A group of MPs recently wrote to Mr Tusk, the president of the European Council, to demand a quick agreement is reached on guaranteeing the rights of both EU nationals currently living in the UK and British nationals residing on the continent.
Signed by 81 parliamentarians, the letter called on Mr Tusk to forge a deal at next month’s European Council summit of EU leaders in order to provide certainty for millions of families living across the 28-country bloc.
Prime Minister Theresa May has consistently said she hopes to assure those EU nationals currently living and working in the UK they will be allowed to remain after Britain leaves the EU, as long as British expats living in Europe are also afforded the same protection.
Mrs Merkel was put at the centre of the row today amid reports she snubbed Mrs May’s request of a quick agreement on the issue when the pair met in Berlin earlier this month.
The German leader’s apparent rebuff was branded “wrong” by leading Brexiteers, who also blasted the European Commission’s “inhumane” chief Brexit negotiator Michael Barnier for his hardline stance that no agreements can be reached until the Prime Minister triggers Article 50 of the Lisbon Treaty – the legal mechanism for departure.
But, in a response to the letter signed by British MPs and peers – the majority of which are Leave supporters – Mr Tusk repeated the EU’s uncompromising ‘no negotiation without notification’ position.
He wrote: “In your letter you state that the European Commission, and in particular Mr Barnier, are attempting to prevent negotiations, thereby creating “anxiety and uncertainty for the UK and EU citizens living in one another”s territories.”
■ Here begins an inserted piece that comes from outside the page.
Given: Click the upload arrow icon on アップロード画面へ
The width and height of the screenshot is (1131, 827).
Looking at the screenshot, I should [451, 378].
“It is a very interesting argument, the only problem being that it has nothing to do with reality. Would you not agree that the only source of anxiety and uncertainty is rather the decision on Brexit?
“And that the only way to dispel the fears and doubts of all the citizens concerned is the quickest possible start of the negotiations based on Article 50 of the Treaty?
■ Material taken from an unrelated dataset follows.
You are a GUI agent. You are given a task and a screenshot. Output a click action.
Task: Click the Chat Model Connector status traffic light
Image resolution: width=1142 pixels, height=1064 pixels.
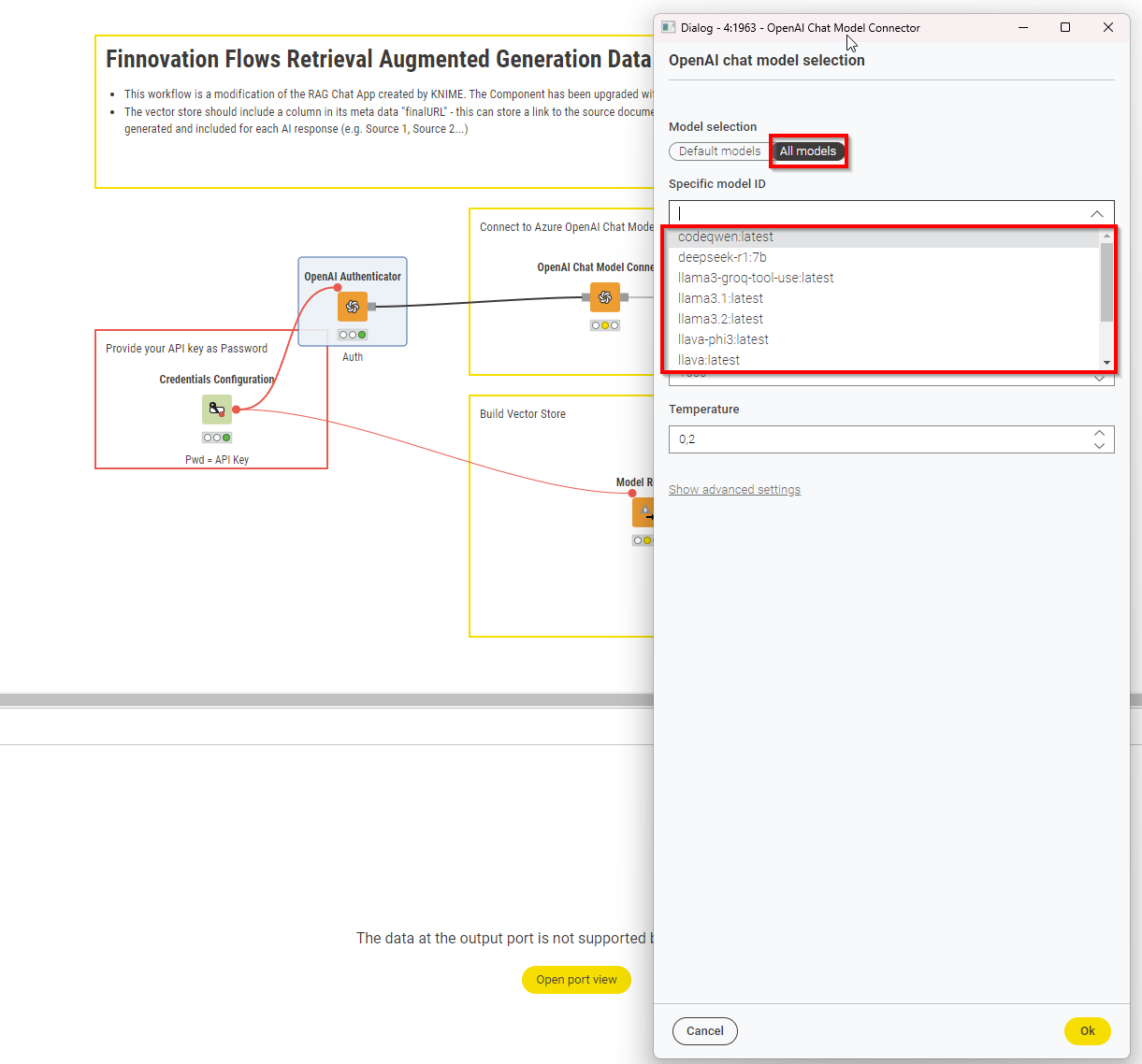(604, 325)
“In your letter you called on me “to resolve this matter once and for all” at the European Council in December. This would in effect mean the start of the negotiations already in December. The EU stands ready to do so, but that can only happen on the condition that Art. 50 has been triggered.
“Let me reiterate, however, that the decision about triggering Art. 50 belongs only to the UK, which we fully respect.
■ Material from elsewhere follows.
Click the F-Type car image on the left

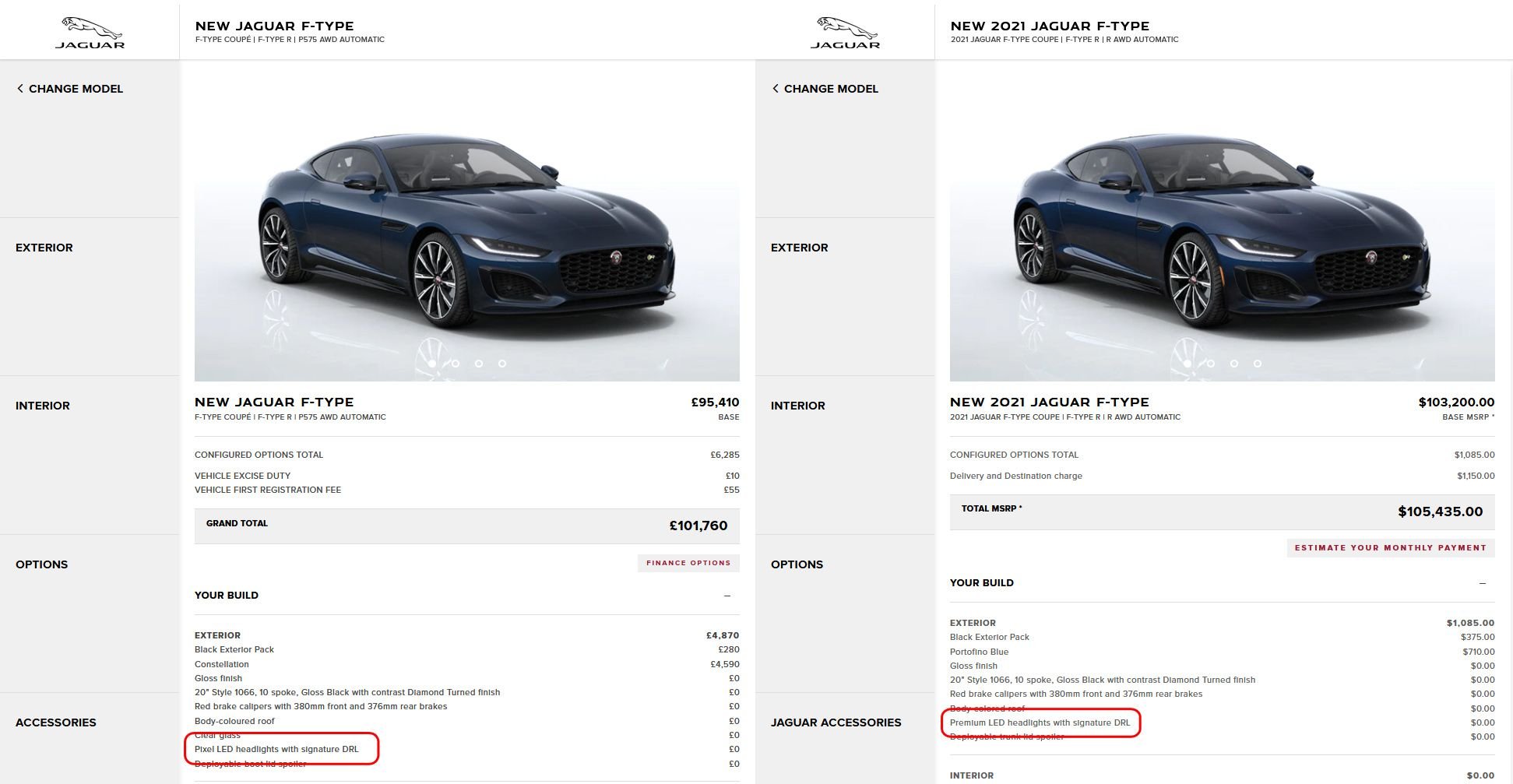coord(467,234)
“Just like you, I would like to avoid a situation where citizens become “bargaining chips” in the negotiation process. In order for this not to happen, we will need precise and comprehensive solutions, which, other than nice-sounding expressions, will provide citizens with genuine guarantees of security.”
— Donald Tusk (@eucopresident)
November 29, 2016
The parliamentarians’ letter to the EU boss was penned by Tory MP Michael Tomlinson, the deputy chairman of the European Research Group (ERG).
He said: “At the October meeting of the European Council, Donald Tusk said that there was nothing to discuss about Brexit. With respect I disagree with him. People are not bargaining chips. Theresa May wants to secure reciprocal rights for our citizens.
“This letter is a call to Donald Tusk to liberate Theresa May to achieve what is in all of our national interests and to end the anxiety and uncertainty for UK and EU citizens. It must be discussed at the next European Council meeting. But not only discussed, it must be resolved.”
Fellow Tory MP and ERG chairman Steve Baker attacked Mr Barnier’s recent Twitter post in which he declared, following a meeting with Brexit Secretary David Davis, there would be “no negotiation without notification” and he was “focussed” on talking to the other 27 member states.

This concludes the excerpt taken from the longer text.